ChristianMurphy avatar Jul 16 '18 16:07 ChristianMurphy

maybe @prigaux can provide some lights...

jgribonvald avatar Jul 16 '18 17:07 jgribonvald

There is a notable performance win if we can sort this out. Here are my thoughts:

Since this matter of pre/re-verifying cached tokens seems to be somewhat dependent on the type of storage, might I suggest an alternative: https://github.com/sindresorhus/mem

What I like about mem is that the expiration is calculated using Date() instead of having a timer reference that can potentially leak later because the developer did not clean up. Other caching libraries tend to use setTimeout(...) more liberally. The code is tiny enough that I think minified and g'zipped would make its additional to the build output trivial. There might be one hazard in its use of a JS WeakMap. If this is a blocker, then I think at least the concept could be borrowed and implemented directly in the OIDC handler.

My endpoints that expect the token run the signature validation, and emit a 403 if it is invalid. Since we trust the portal to emit a valid, authentic token, I do not see the point of continuously re-validating a cached token.

mrapczynski avatar Jul 16 '18 18:07 mrapczynski

Regarding verification of JWT: I do not see any use of verifying a JWT without checking the signature. Checking signature in a web browser means the key to check the signature must be public.
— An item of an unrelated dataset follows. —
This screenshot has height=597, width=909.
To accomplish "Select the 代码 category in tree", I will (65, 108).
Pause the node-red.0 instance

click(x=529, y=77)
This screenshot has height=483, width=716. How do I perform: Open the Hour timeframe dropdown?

This implies having a private/public key pair.

/userinfo has 2 uses:

  • getting info in browser => only the JWT payload is interesting
  • getting a JWT to send to another API => it's this API responsability to check the JWT

prigaux avatar Jul 18 '18 11:07 prigaux

What I like about mem is that the expiration is calculated using Date() instead of having a timer reference that can potentially leak later because the developer did not clean up. Other caching libraries tend to use setTimeout(...) more liberally. The code is tiny enough that I think minified and g'zipped would make its additional to the build output trivial. There might be one hazard in its use of a JS WeakMap. If this is a blocker, then I think at least the concept could be borrowed and implemented directly in the OIDC handler.

mem moves in the right direction, removing the set timeout issue. :+1: The question is how would we handle a situation like sessions last for 30m, client-side timeout lasts for 5m?

E.G.

|-------------------------------------- Valid session 30m ------------------------|
|- user visits for 5m -|                     waits 23m                  |- user visits for 5m -|

The the above example the second client session would get a new token in the same server session, but would keep trying to use the token for 3 minutes after the server session expired.
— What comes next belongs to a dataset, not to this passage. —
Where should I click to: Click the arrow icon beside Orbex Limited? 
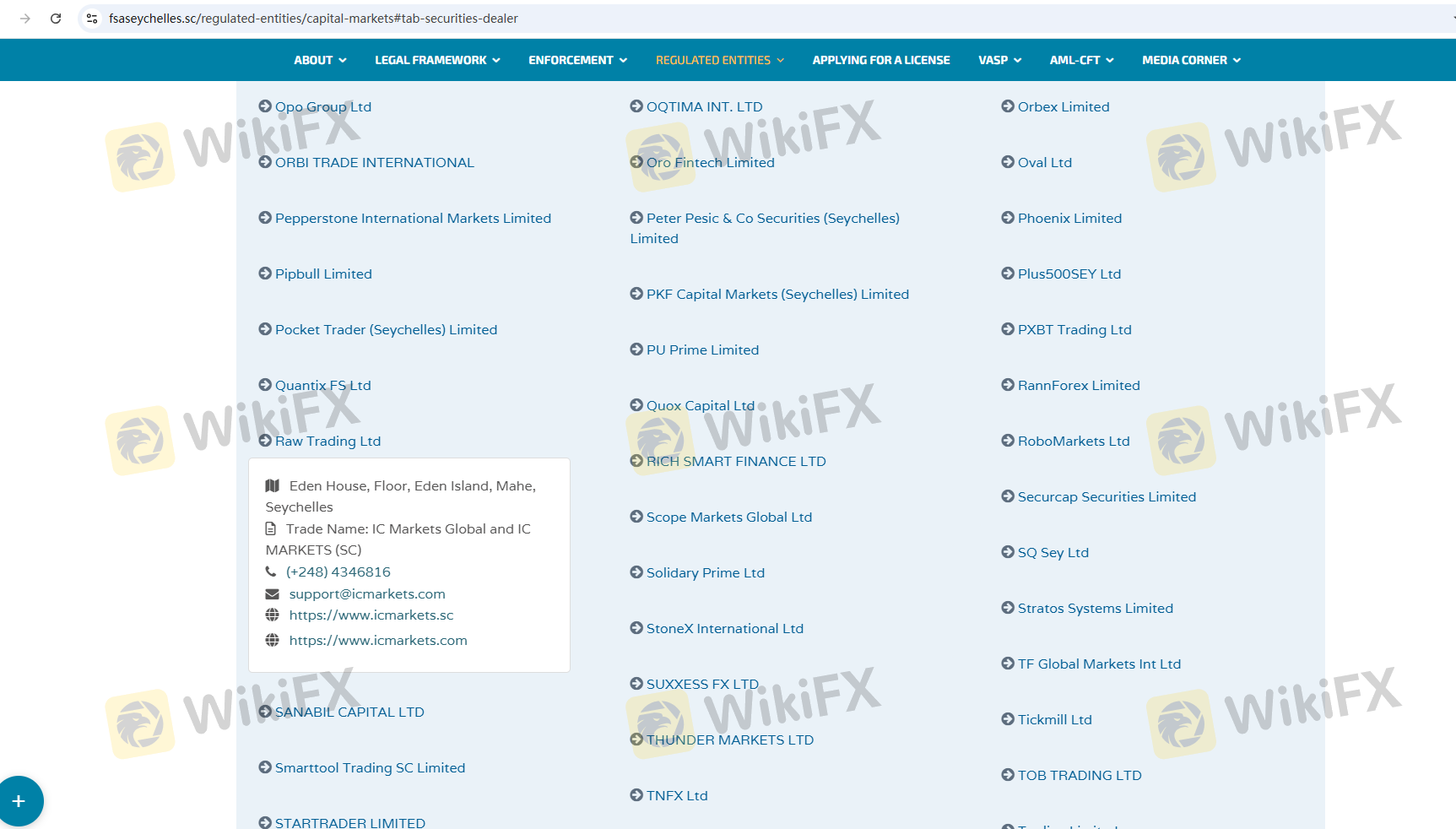tap(1008, 106)
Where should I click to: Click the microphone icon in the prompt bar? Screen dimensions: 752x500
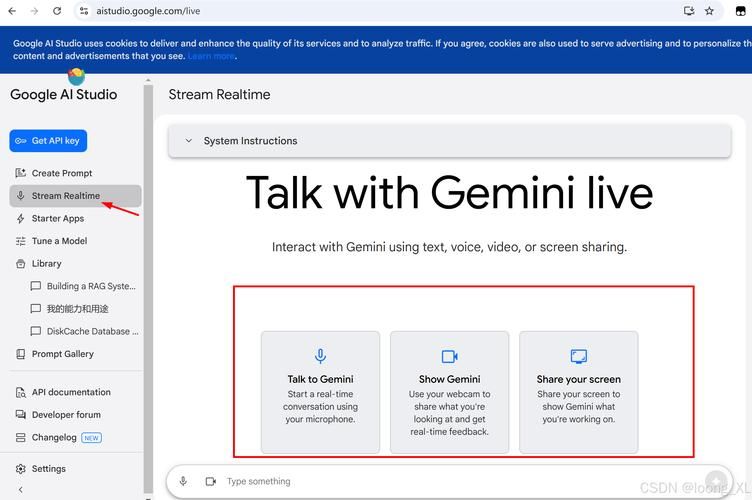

/cc @drewwills does the above example correctly reflect the current OIDC behavior?

ChristianMurphy avatar Jul 26 '18 22:07 ChristianMurphy

From an offline conversation with @drewwills, another approach could be enhancing the user-info REST endpoint to set appropriate HTTP Cache headers. Using HTTP Cache would allow services outside of this helper to easily take advantage of caching. It also would allow the server to set an appropriate caching time, instead of the client side guessing an appropriate timeline.

ChristianMurphy avatar Jul 27 '18 16:07 ChristianMurphy

A refresh for this issue as we could have the need in a few due to the growing number of web-components... I Think we have to reduce the number of request at least on the user-info.